Sul Corriere di oggi c'è un articolo interessante di Franco Venturini dal titolo L'Italia non è più un Paese mediterraneo. L'autore descrive la latitanza del governo Berlusconi dalla geopolitica del Mediterraneo, citando la visita di ieri di Sarkozy e Cameron in Libia e l'assenza del nostro premier dalla 66a sessione plenaria dell'assemblea delle Nazioni Unite, dove si voterà la proposta di adesione dello Stato Palestinese. Al posto di Berlù all'ONU andrà Frattini, il ministro con lo skipass.
L'Italia nel Mediterraneo dovrebbe essere protagonista, ma non è così. E questo governo ha reso sempre più marginale il nostro ruolo, dimostrando ancora una volta l'inconsistenza e l'incapacità sul piano internazionale. Oltre ai due esempi citati da Venturini occorre ricordare la nostra assoluta indifferenza alla "primavera araba". Nessuno ha registrato interventi significativi del governo italiano in merito ai rovesciamenti dei regimi in Tunisia ed Egitto e riguardo la gravissima situazione in Siria. Del resto anche innovazioni politiche meno traumatiche ma altrettanto cruciali ci hanno visto assenti. Nessun intervento di rilievo del governo italiano a fronte dell'annuncio ufficiale dell'ingresso della Croazia nell'Unione Europea, previsto per il 1 luglio 2013. E dire che la Croazia nella UE cambierà profondamente lo scenario nell'Adriatico e nei Balcani, aprendo la strada all'adesione di altre nazioni per noi transfrontaliere come il Montenegro e l'Albania.
Mentre il governo italiano ostenta indifferenza, gli altri rivendicano un ruolo. La Spagna non sta a guardare a anche la Turchia si muove con crescente autorevolezza nello scenario del Mediterraneo. E dire che la nostra posizione geografica e la storia delle relazioni con il nord Africa e il Medio Oriente dovrebbero rendere l'Italia un riferimento obbligato per la politica regionale del Mediteraneo, l'unico mare dove si affacciano tre continenti, la culla della civiltà.

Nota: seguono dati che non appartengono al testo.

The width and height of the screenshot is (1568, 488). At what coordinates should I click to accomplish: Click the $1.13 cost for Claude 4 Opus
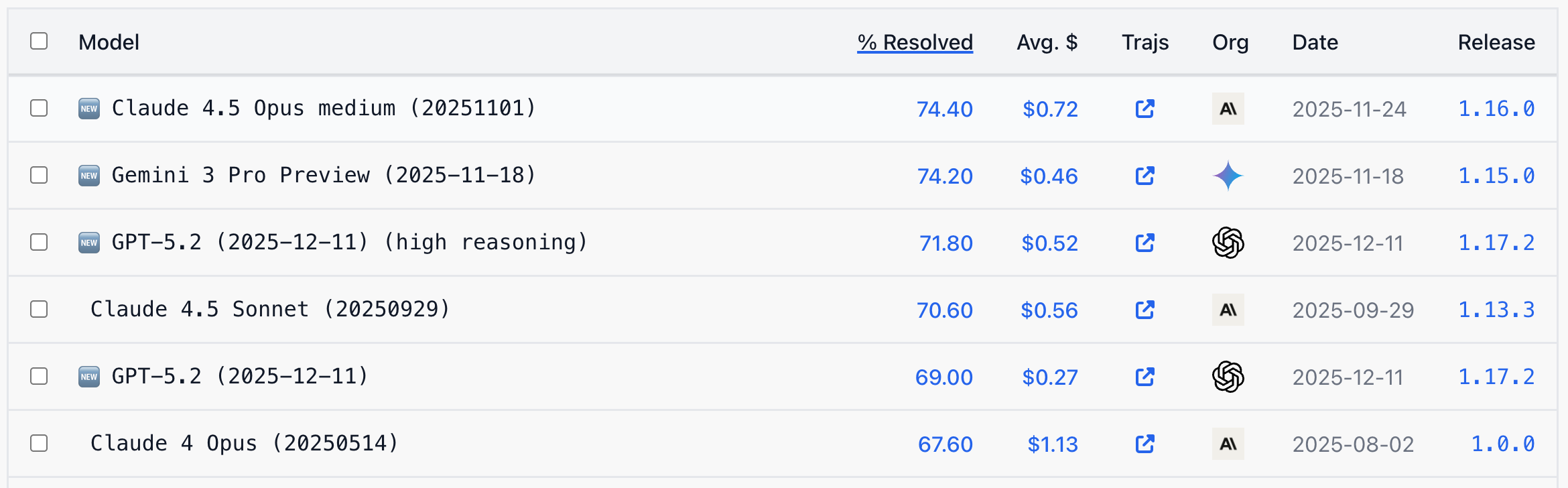tap(1049, 443)
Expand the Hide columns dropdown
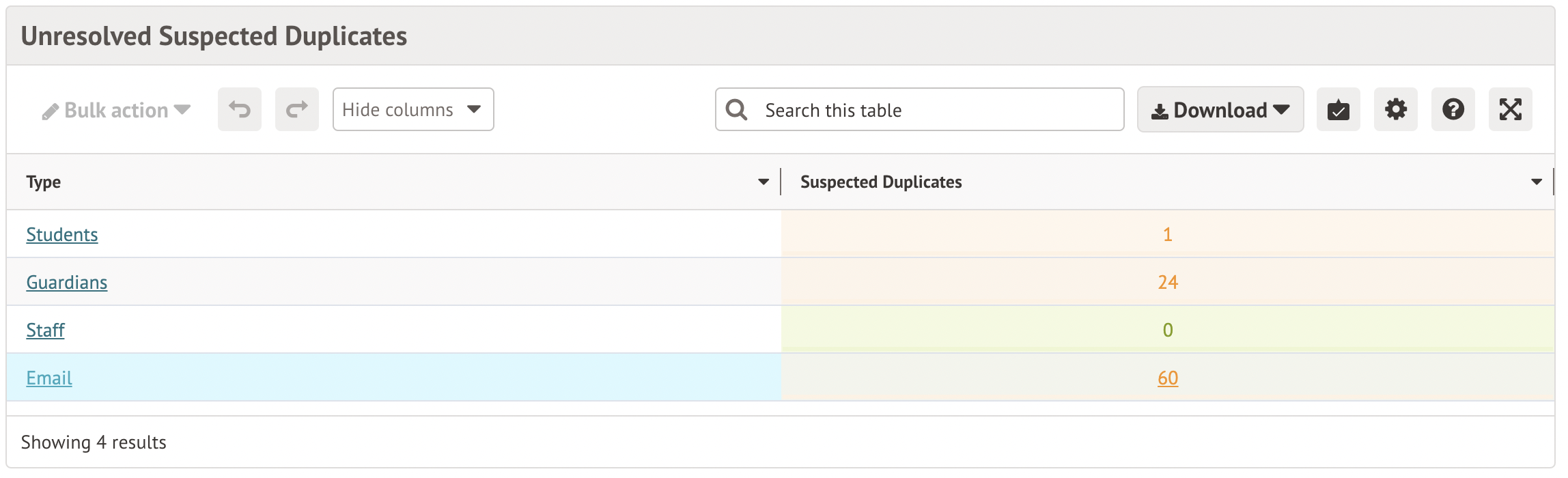This screenshot has height=478, width=1568. 412,109

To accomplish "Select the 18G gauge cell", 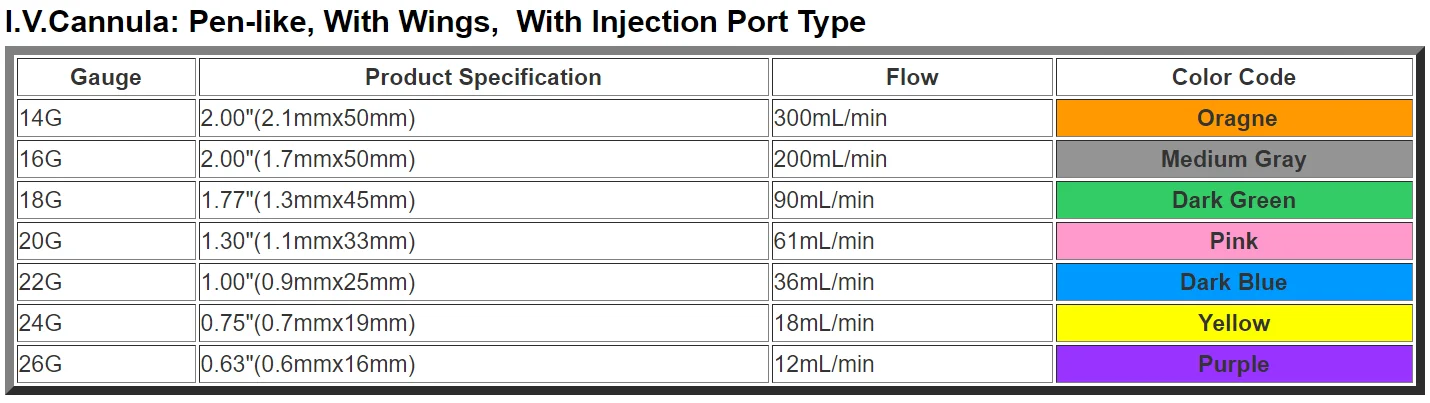I will click(x=106, y=200).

Francia e Gran Bretagna ieri erano a Tripoli con i loro capi di stato. Berlusconi invece era a Roma a limare la lettera a Il Foglio nella quale si ostina a ribadire che i suoi comportamenti personali non sono censurabili. Perché questa è la sua priorità, rivendicare il diritto di fare festini privati. La differenza è tutta qui.